- [TEXT FOR ANALYSIS]:
A SECRET STRATEGY?

How a championship blueprint could be unfolding for the Houston Astros

Astros Kyle Tucker, Yordan Alvarez
How did this happen? Composite Getty Image.

Why, it was just one year ago …

The Astros had won the World Series, were honored with the biggest, wildest parade in Houston history, we had the Cy Young Award winner, a beloved pineapple head at first base, the city’s most popular athlete ever at second, a cutie-pie rookie and post-season MVP at short, local hero at third, burgeoning superstar in right and you know the rest.

All was wonderful in Astro World and Houston was in love with its baseball team.

And then for seemingly no good damn reason …

Cy Young winner Justin Verlander left Houston to become the highest-paid pitcher in baseball history in New York. Jose Altuve broke his hand in a glorified exhibition game and missed nearly half the season. Jeremy Pena had a power outage at the plate. We lost Yuli Gurriel to free agency without putting up a fight. His big-money, long-term replacement was a disappointment. The Astros shortchanged and angered Kyle Tucker in arbitration. Once-lovable, suddenly cranky manager Dusty Baker made unpopular lineup decisions that infuriated the front office and turned a large number of fans against him. The Astros limped home to a tie for the American League West and ultimately lost the ALCS to dreaded in-state rival Texas Rangers.

Now the Astros appear resigned to losing Alex Bregman in free agency after next year and nobody wants to think about Kyle Tucker’s contract situation the year after that. Barring injury or drop in production, Tucker will hold all the cards commanding a contract the Astros probably can’t afford. Suddenly No. 2 pitcher Framber Valdez appears in trade talks.

- [DATA]:
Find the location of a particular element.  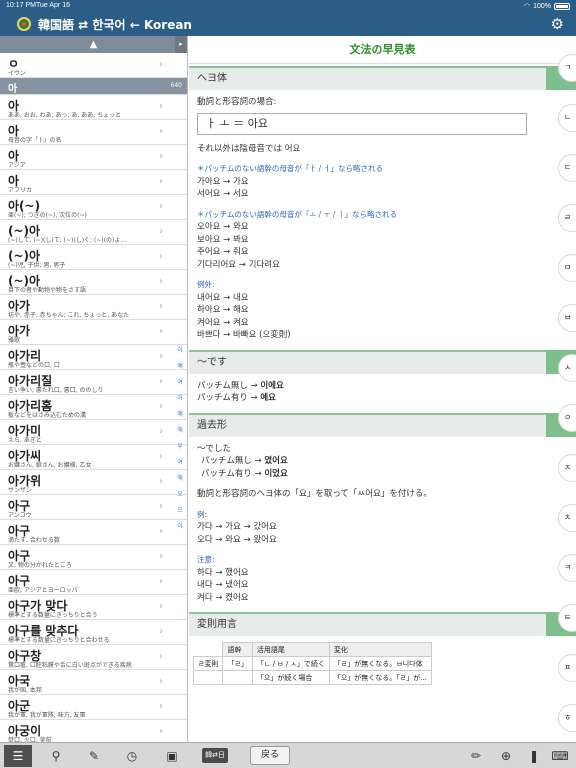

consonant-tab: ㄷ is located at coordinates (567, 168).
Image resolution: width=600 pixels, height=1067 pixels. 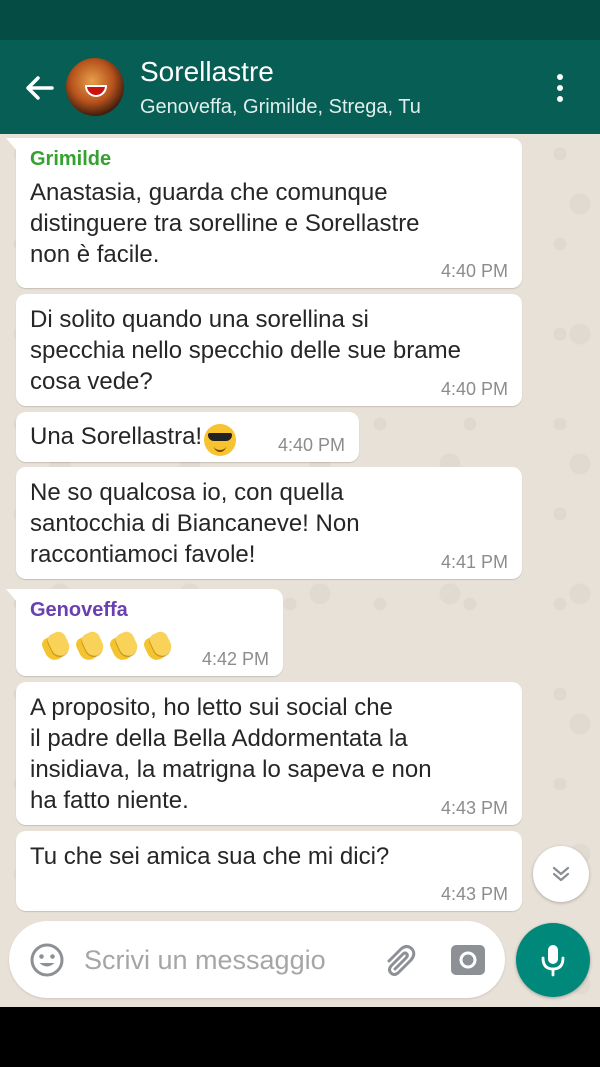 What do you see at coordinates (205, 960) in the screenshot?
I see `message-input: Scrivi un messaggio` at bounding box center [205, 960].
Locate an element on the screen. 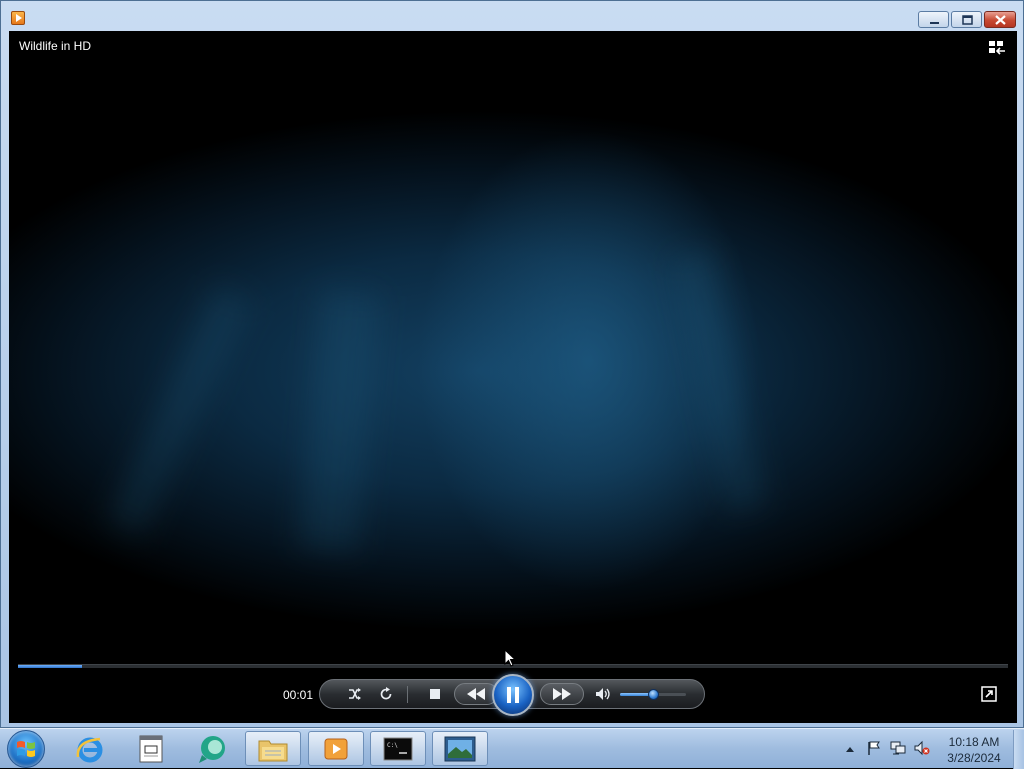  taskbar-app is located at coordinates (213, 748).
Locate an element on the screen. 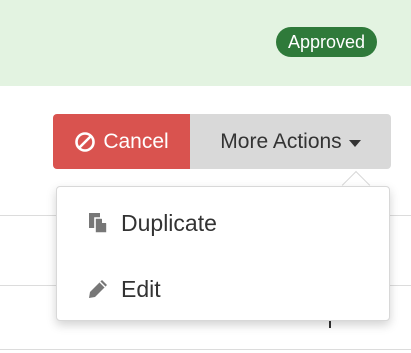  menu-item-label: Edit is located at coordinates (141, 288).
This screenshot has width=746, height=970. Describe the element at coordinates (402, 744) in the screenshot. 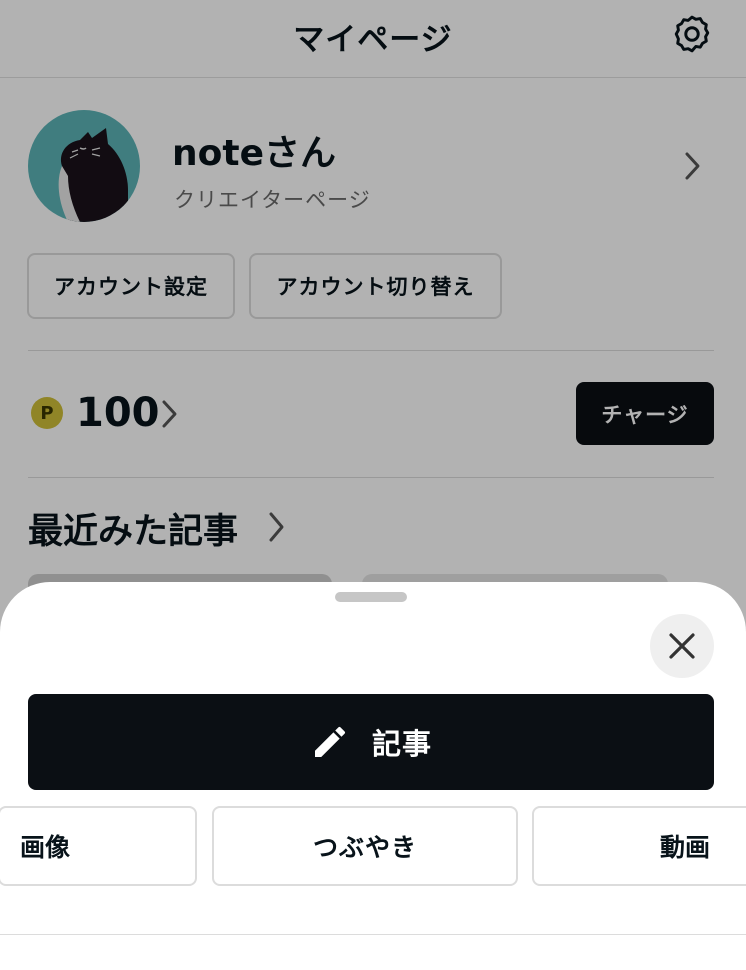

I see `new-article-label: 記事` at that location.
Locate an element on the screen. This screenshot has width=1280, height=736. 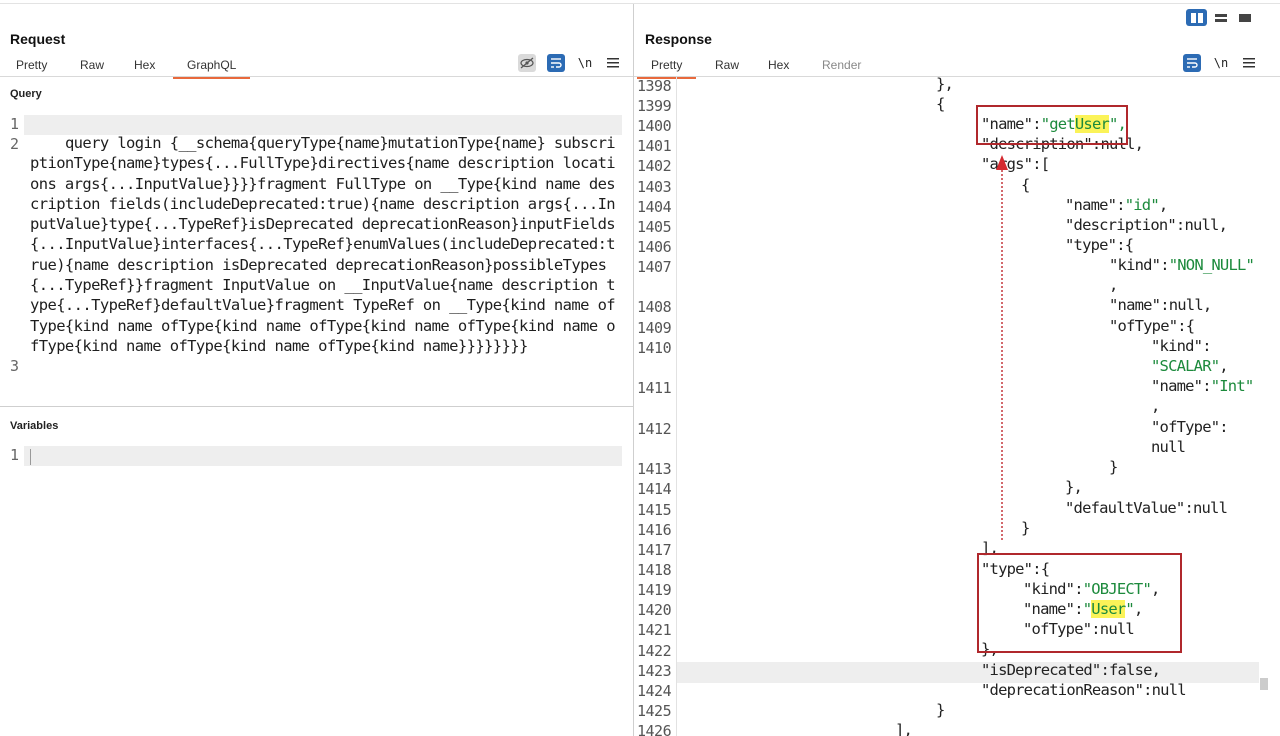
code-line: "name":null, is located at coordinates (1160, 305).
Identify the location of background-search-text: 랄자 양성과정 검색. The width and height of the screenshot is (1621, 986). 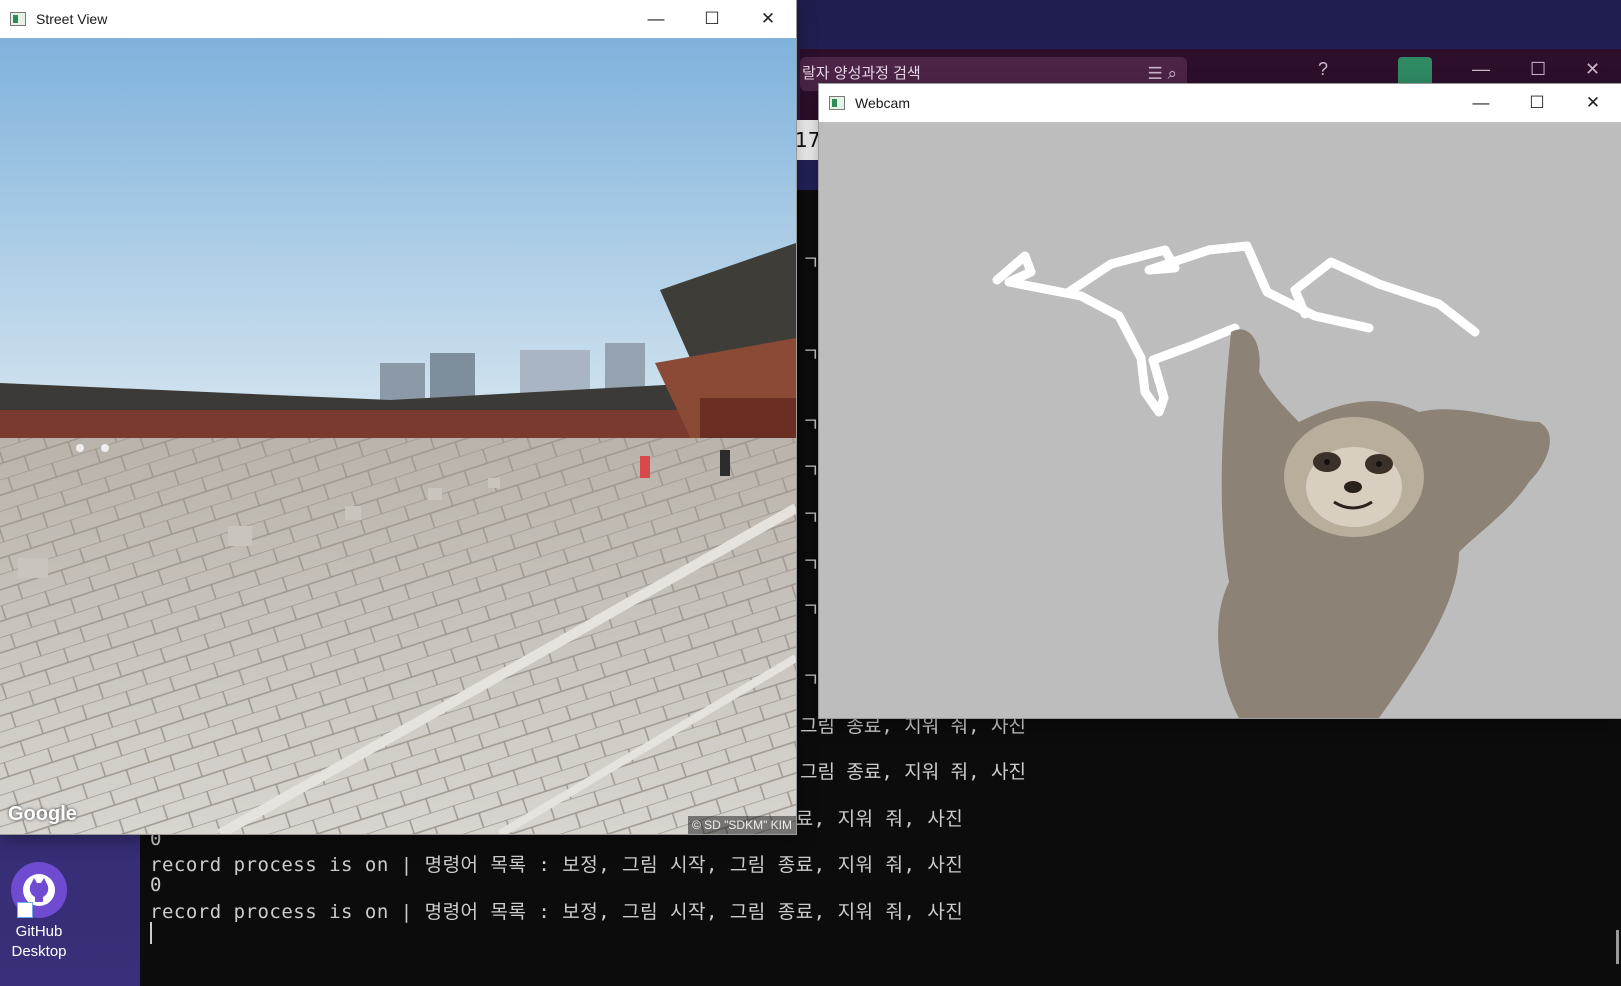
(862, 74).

- [INSTRUCTIONS FOR THE TASK]: Resume the article about the Houston Astros' championship blueprint, continuing from its last sentence.

- [RESULT FOR THIS EXERCISE]:
Three useful relievers are out the door. And while other teams are breaking their piggy banks to sign star free agents, the Astros look financially overmatched on the sidelines. Are we really facing a future with Grae Kessinger as our starting third baseman?

How did this happen? Better question: why?

We hear that the Astros are facing red ink up to $50 million dollars because of a new TV network deal. But that’s little more than one superstar player in the current marketplace. After overpaying Jose Abreu and Rafael Montero last year, the Astros seemingly only have enough money to keep Jose Altuve, whose price tag it’s presumed will have a hometown discount.

Have the Astros become a mid-market franchise waiting to capture leftovers from money bags teams like the Dodgers, Yankees, Red Sox, Cubs and Padres?

Or does general manager Dana Brown, now clearly captain of the ship, have a secret strategy to avoid the inevitable descent into aging irrelevancy and jump start a rebuilding process to keep the Astros above water?

Ten years ago, the Astros were down on their luck and even farther down in the American League West standings – last place with a 51-111 record.

The following season, the general manager fired the Astros manager and hired the right guy to kick-start the Astros into unprecedented success. The general manager was Jeff Luhnow and the manager was A.J. Hinch. While both were dismissed a few years later amid the Astros sign-stealing scandal, their blueprint produced seven consecutive ALCS appearances, four World Series appearances and two championships.

Will history repeat itself? Now we have general manager Dana Brown making the choice of manager Joe Espada and reloading the lineup with young promising pieces. Sounds like a plan.

Meanwhile, those teams I mentioned with the open checkbooks and star-studded lineups? Last we looked, there weren’t any title parades in Los Angeles, New York City, Boston, Chicago and definitely not in San Diego. There was song, money can “buy you a diamond ring my friend,” but it didn’t say anything about a World Series ring.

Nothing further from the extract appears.